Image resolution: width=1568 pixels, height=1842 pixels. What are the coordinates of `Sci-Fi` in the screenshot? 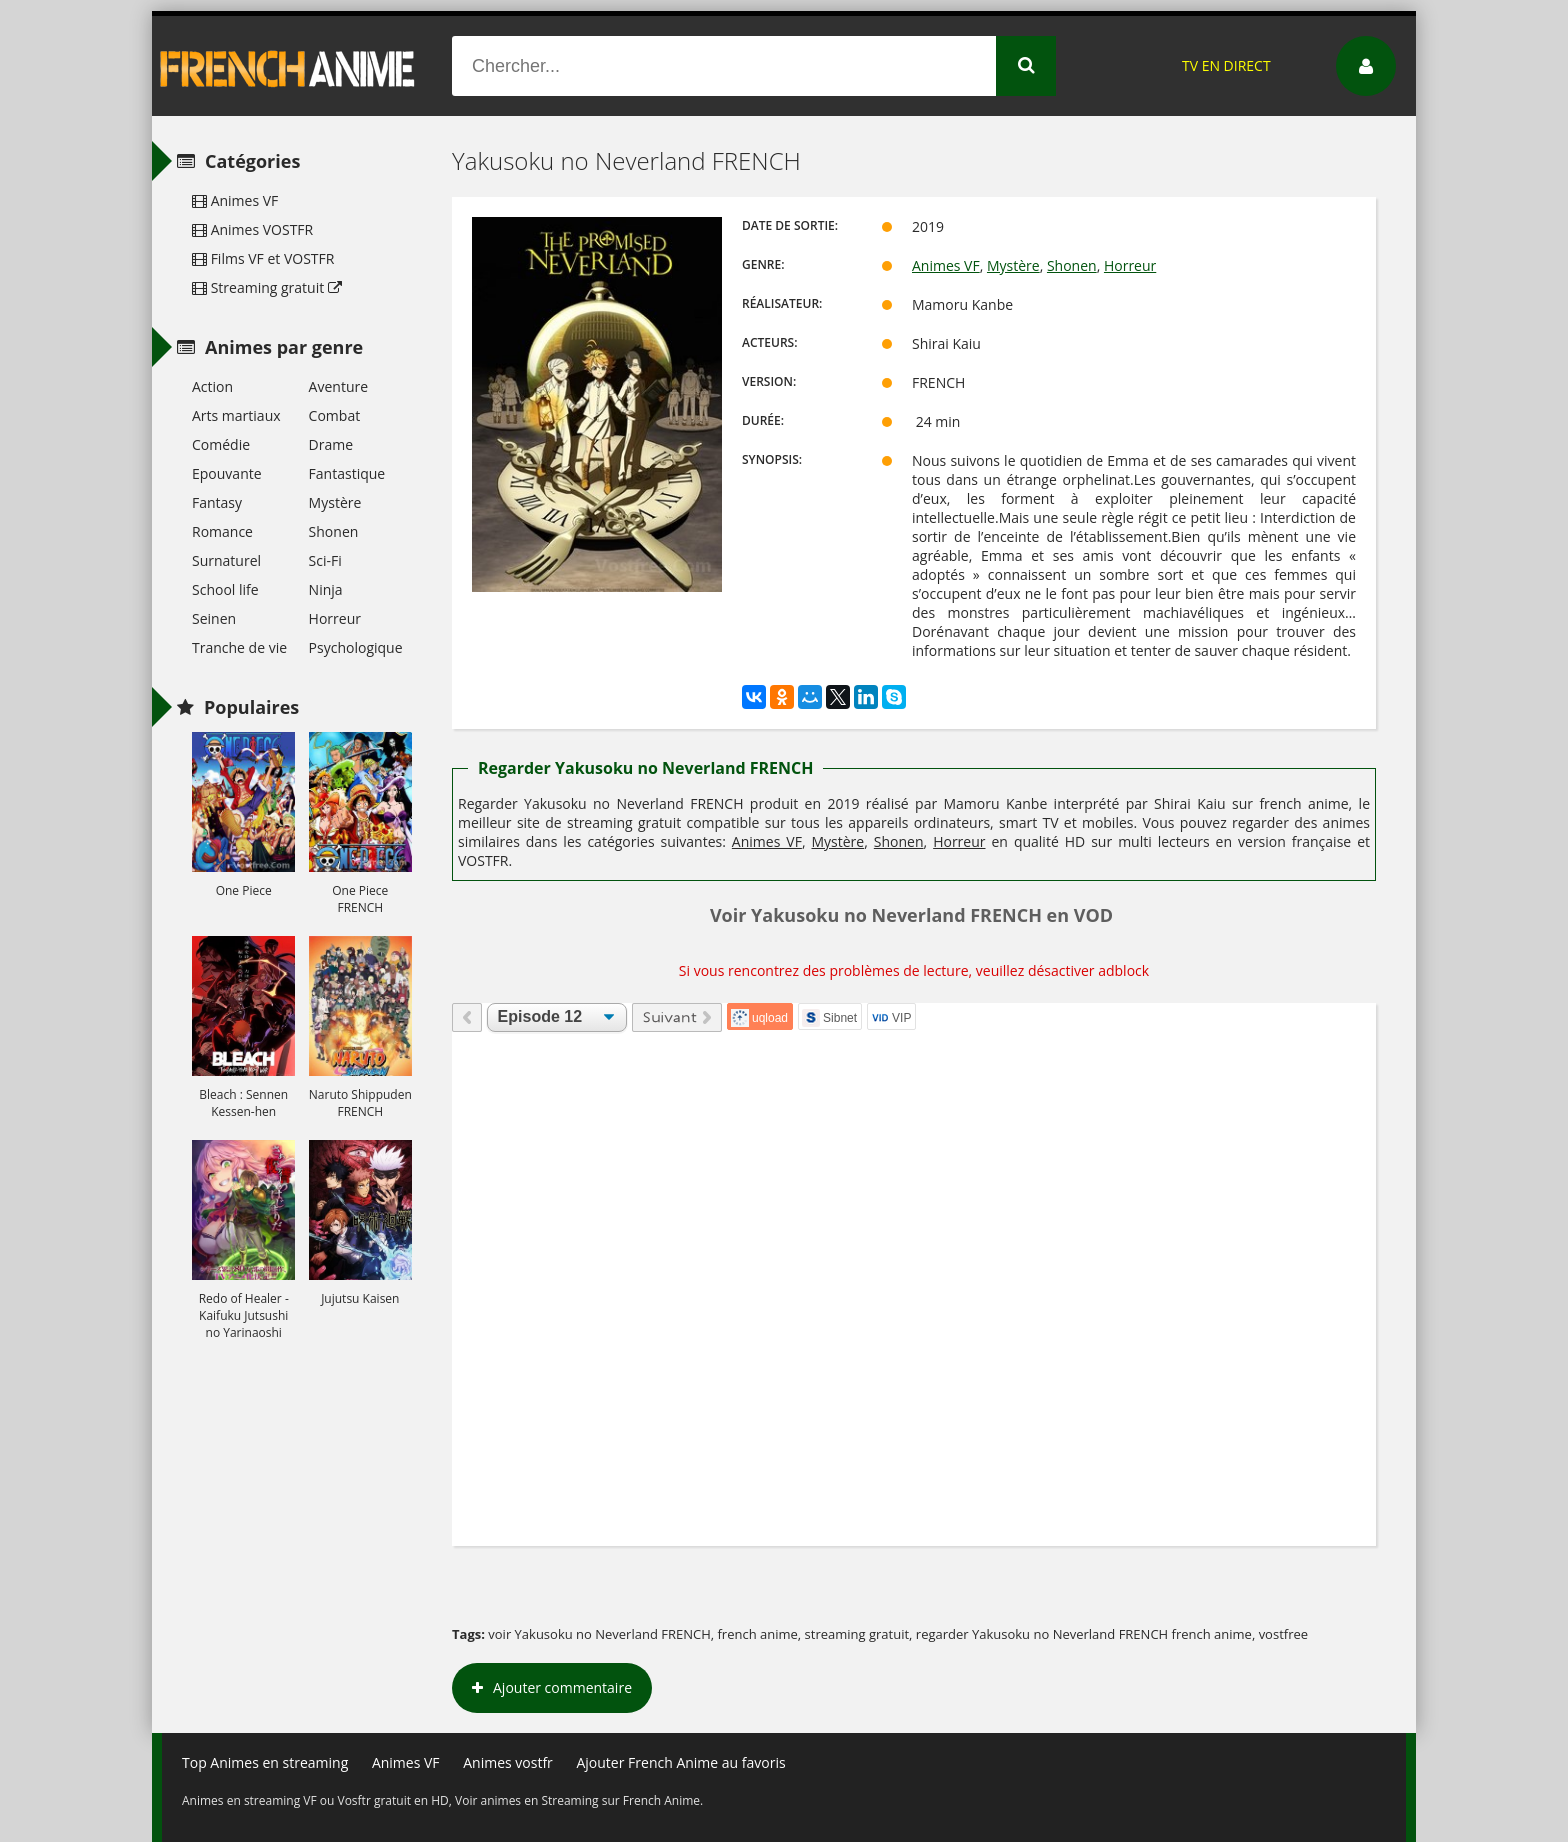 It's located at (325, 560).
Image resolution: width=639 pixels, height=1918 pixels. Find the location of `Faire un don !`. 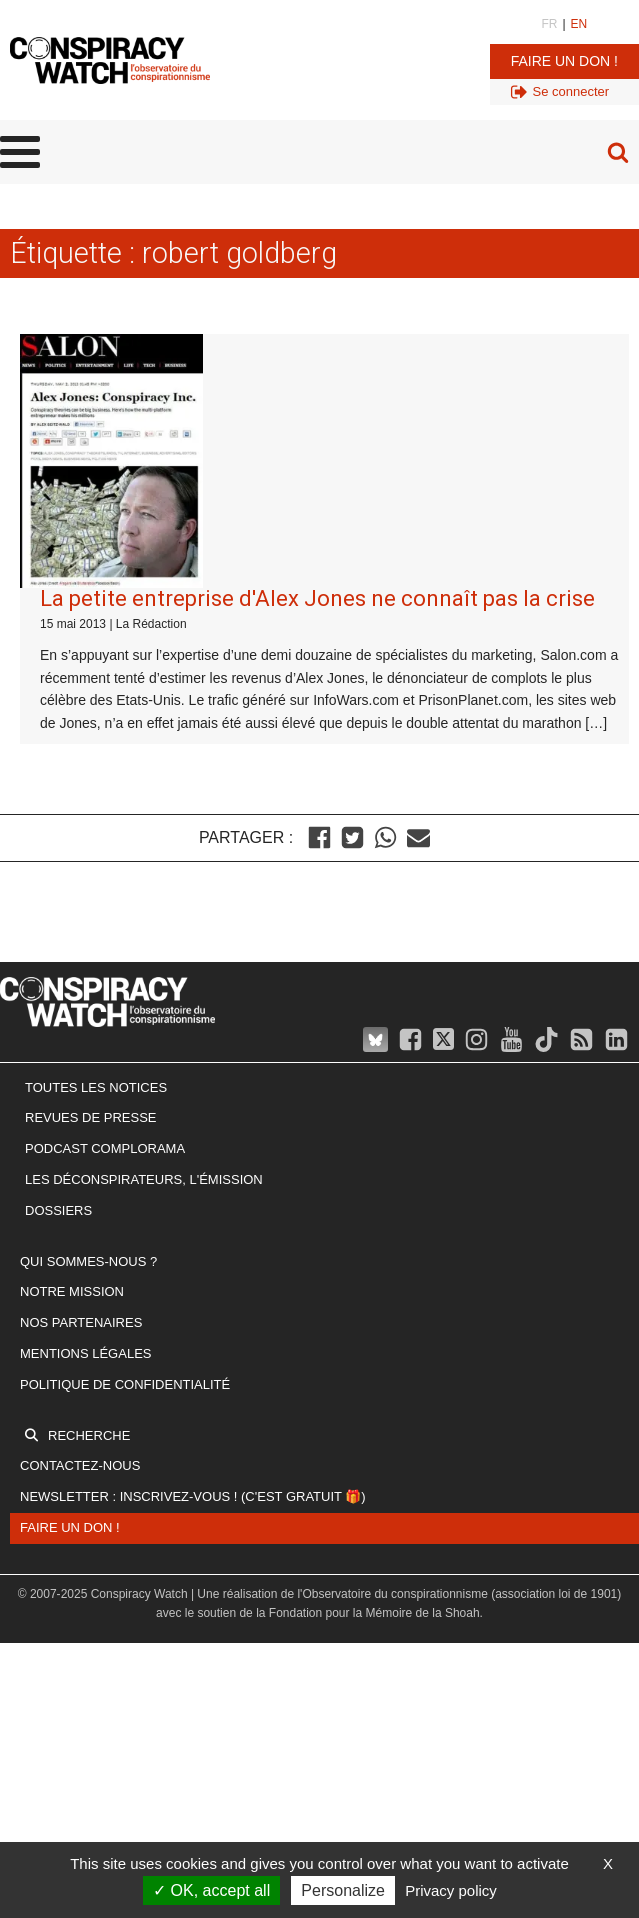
==
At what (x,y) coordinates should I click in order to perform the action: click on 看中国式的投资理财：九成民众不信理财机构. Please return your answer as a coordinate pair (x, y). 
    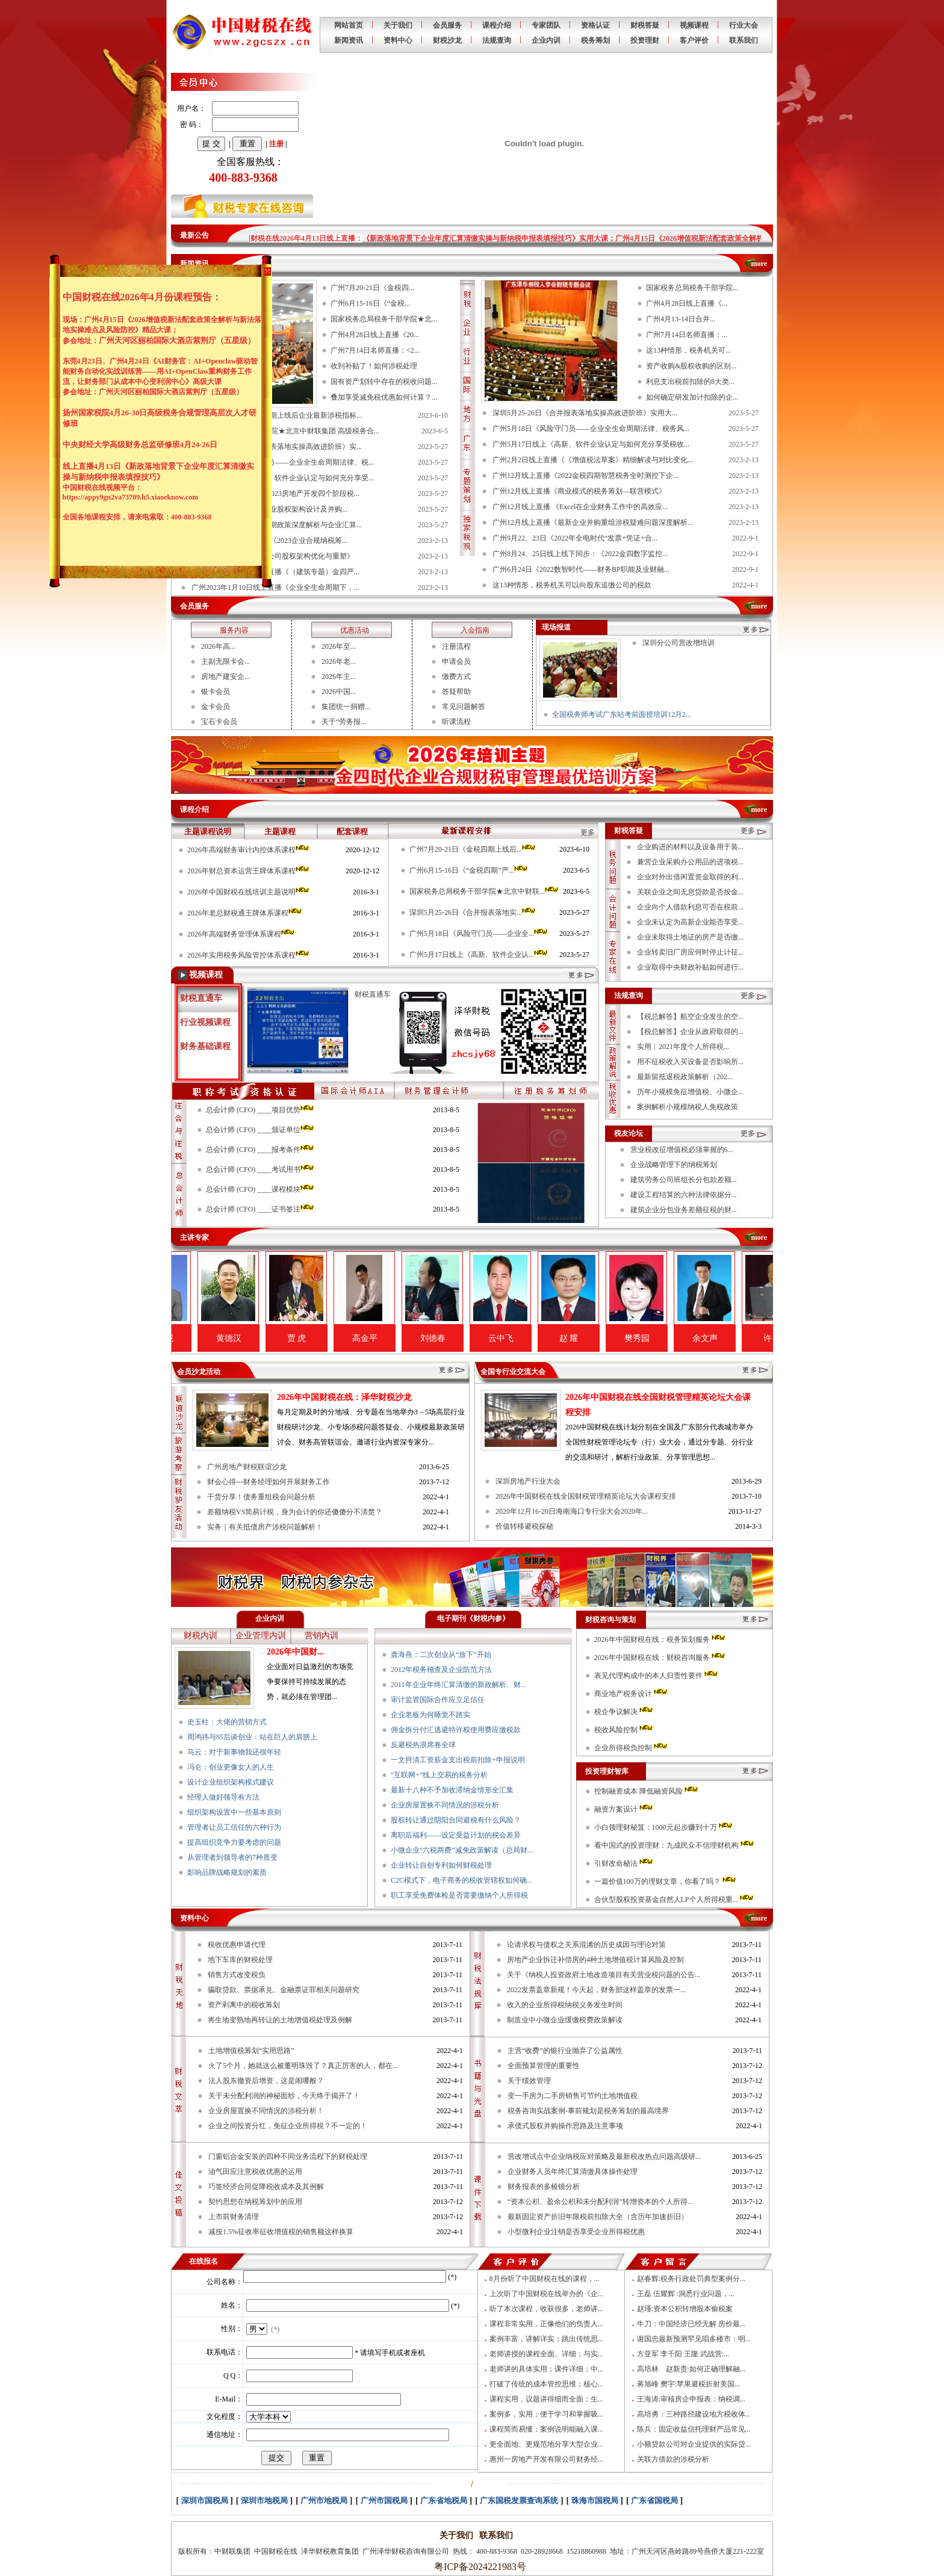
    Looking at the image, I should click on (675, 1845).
* * *
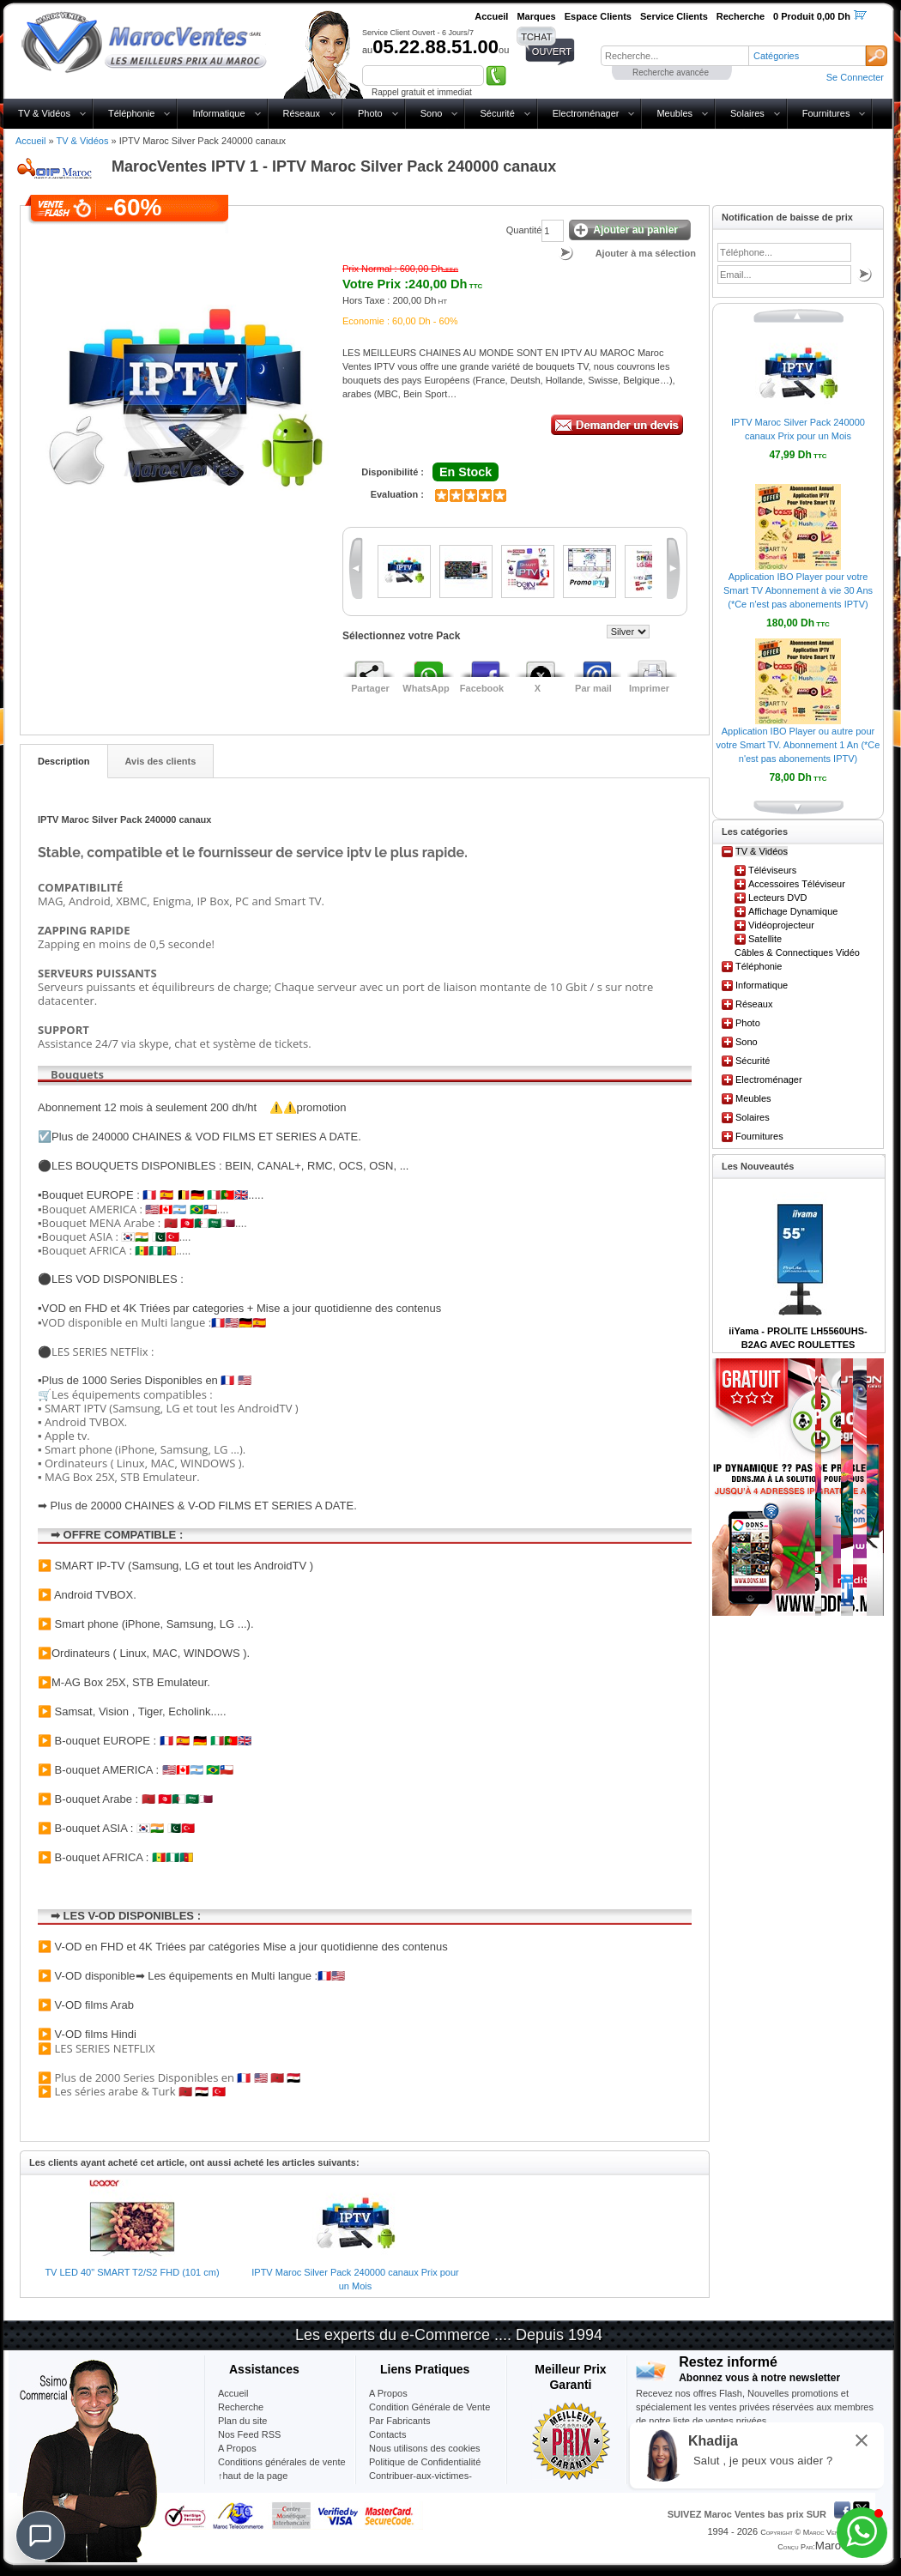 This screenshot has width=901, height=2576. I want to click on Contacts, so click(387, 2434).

> [Requirements]:
Transcribe the entries from the line with "At what (x,y)" up to and including the line with "Looking at the", and nothing more. Leave the pictures out.

> [Final answer]:
At what (x,y) coordinates should I click in order to perform the action: click on 看中国式的投资理财：九成民众不信理财机构. Please return your answer as a coordinate pair (x, y). 
    Looking at the image, I should click on (675, 1845).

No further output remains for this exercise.